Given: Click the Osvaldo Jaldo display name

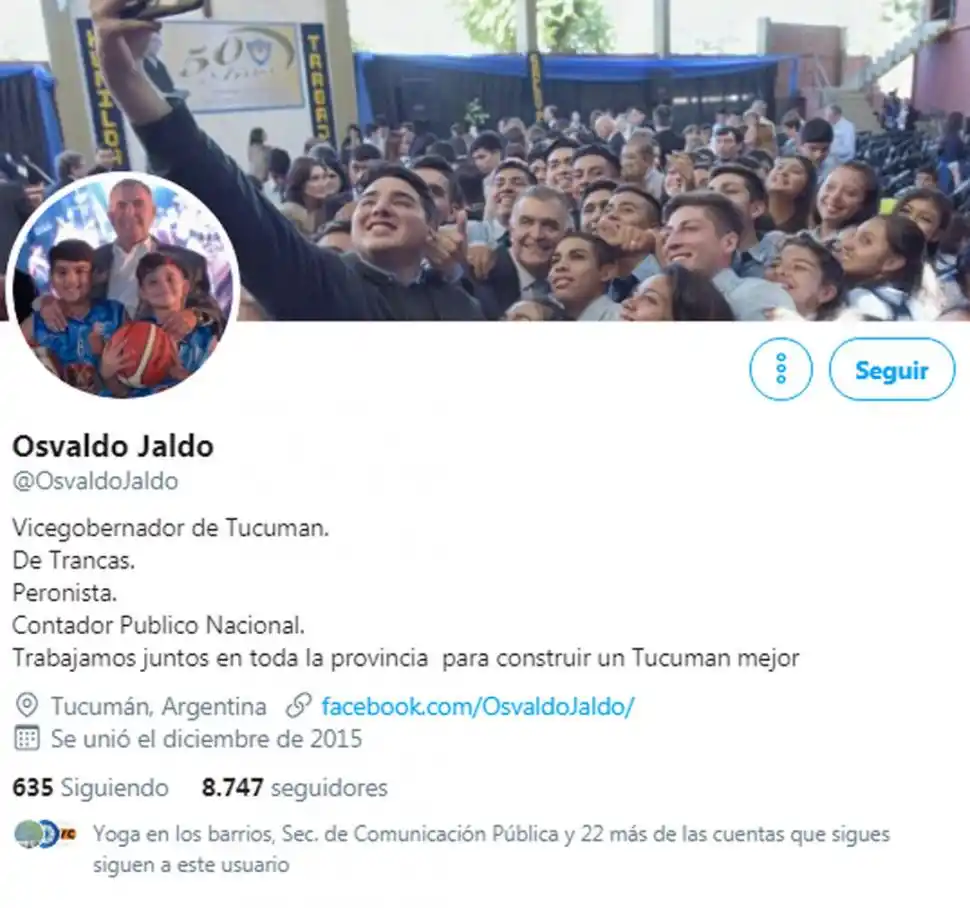Looking at the screenshot, I should (x=113, y=446).
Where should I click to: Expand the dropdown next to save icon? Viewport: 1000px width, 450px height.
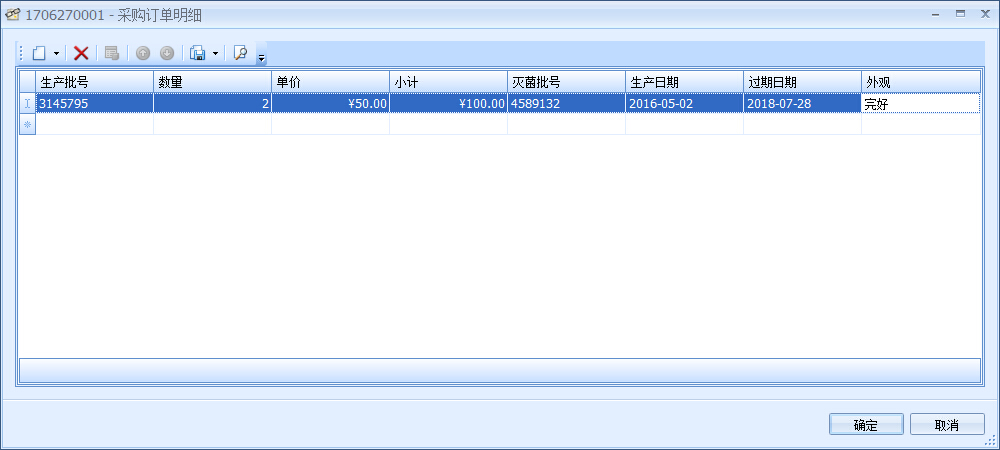point(215,53)
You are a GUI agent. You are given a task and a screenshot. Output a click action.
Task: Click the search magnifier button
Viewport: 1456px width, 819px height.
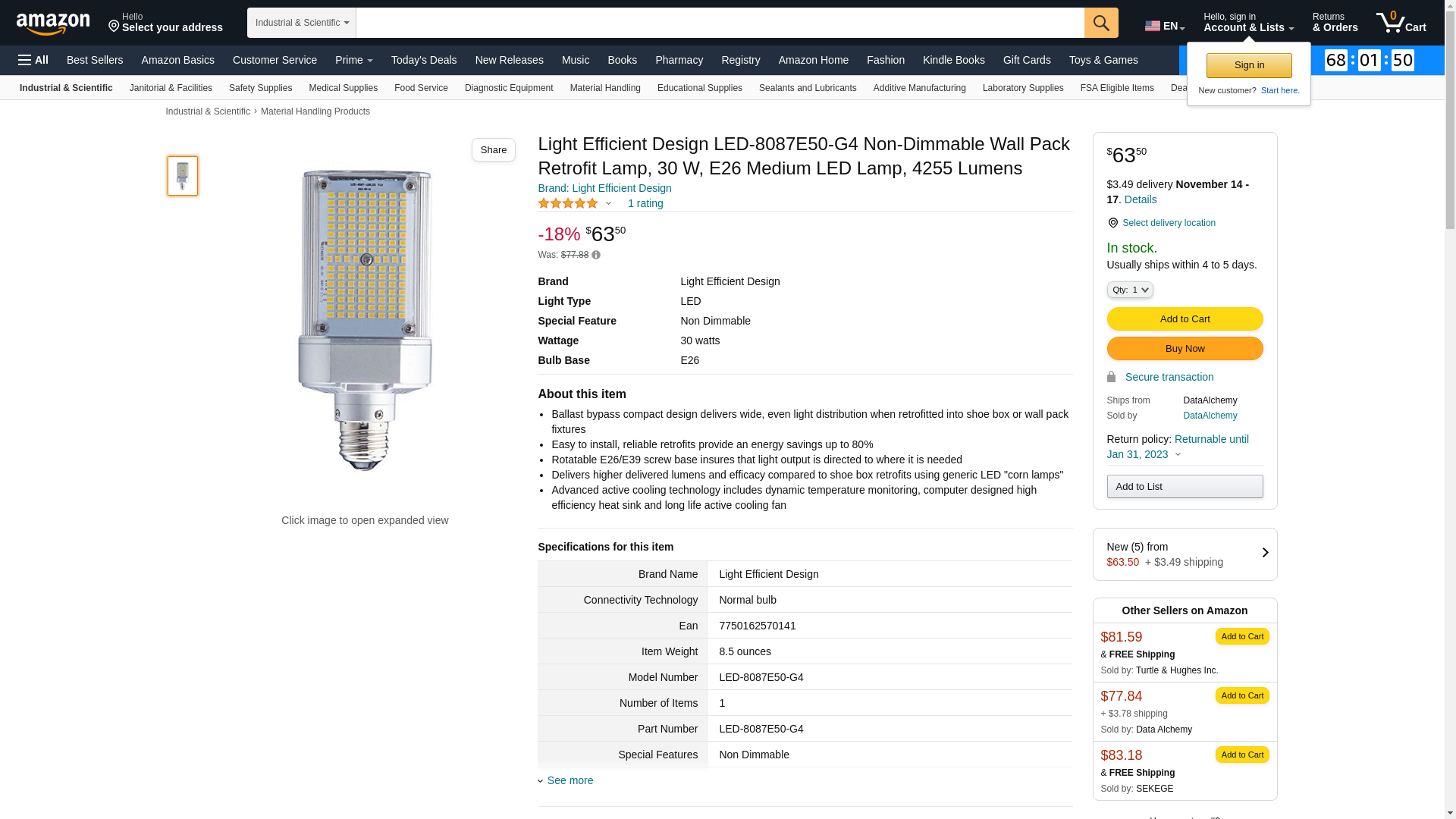click(x=1101, y=23)
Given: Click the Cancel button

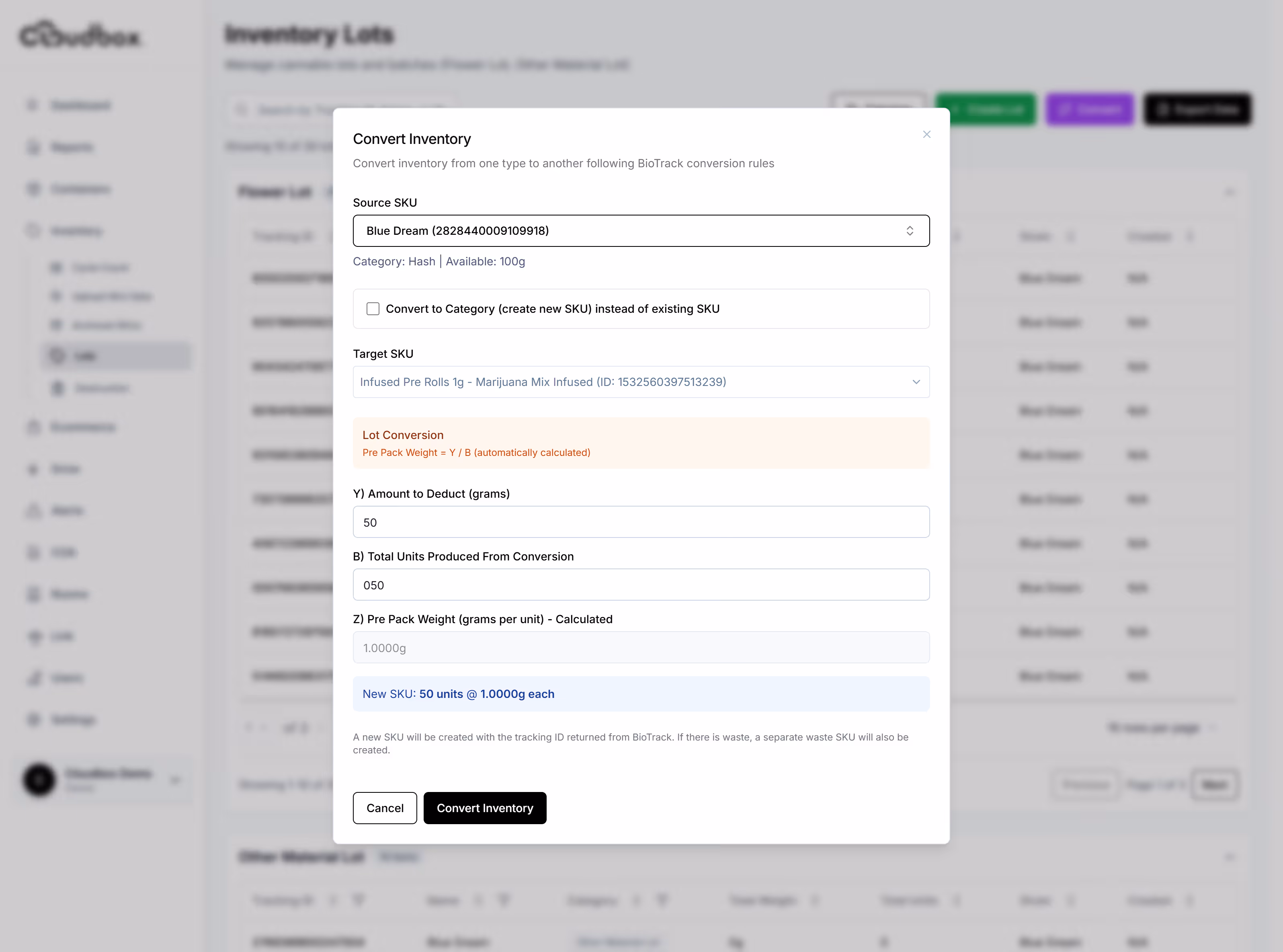Looking at the screenshot, I should pyautogui.click(x=384, y=808).
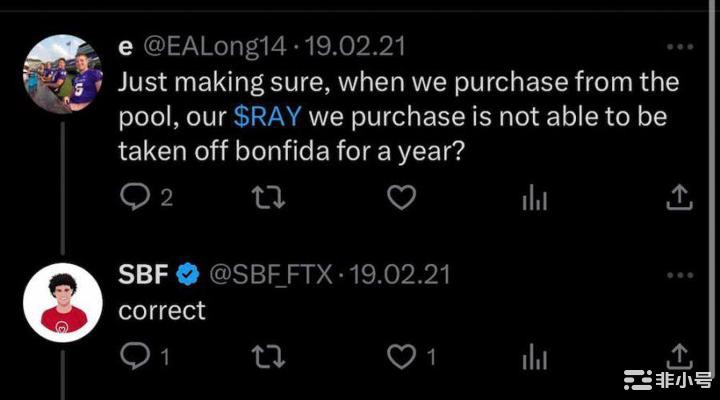Image resolution: width=720 pixels, height=400 pixels.
Task: Like EALong14's tweet
Action: (401, 198)
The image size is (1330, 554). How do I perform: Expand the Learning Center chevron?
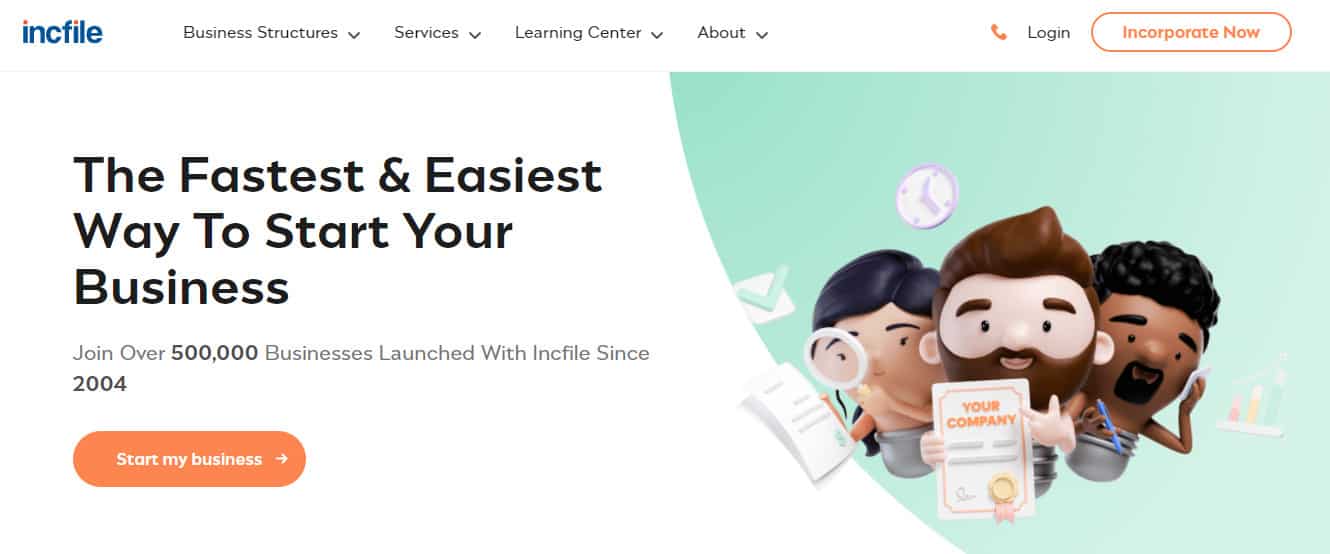click(x=657, y=35)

→ Do this
Rewrite all of the material above, substituting "control" for every instance of "button" and changing nothing else. Leave the pictures out.

→ Result of the task
Given: Click the Osvaldo Jaldo display name

Looking at the screenshot, I should (x=113, y=446).
Where should I click to: Expand the dropdown next to save icon? Viewport: 1000px width, 450px height.
point(215,53)
You are a GUI agent. You are given a task and a screenshot. Output a click action.
Task: Click the search magnifier control
Viewport: 1456px width, 819px height.
click(x=1101, y=23)
Given: Click the Cancel control

Looking at the screenshot, I should pyautogui.click(x=384, y=808).
Image resolution: width=720 pixels, height=400 pixels.
Task: Like EALong14's tweet
Action: (401, 198)
The image size is (1330, 554). How do I perform: Expand the Learning Center chevron?
click(x=657, y=35)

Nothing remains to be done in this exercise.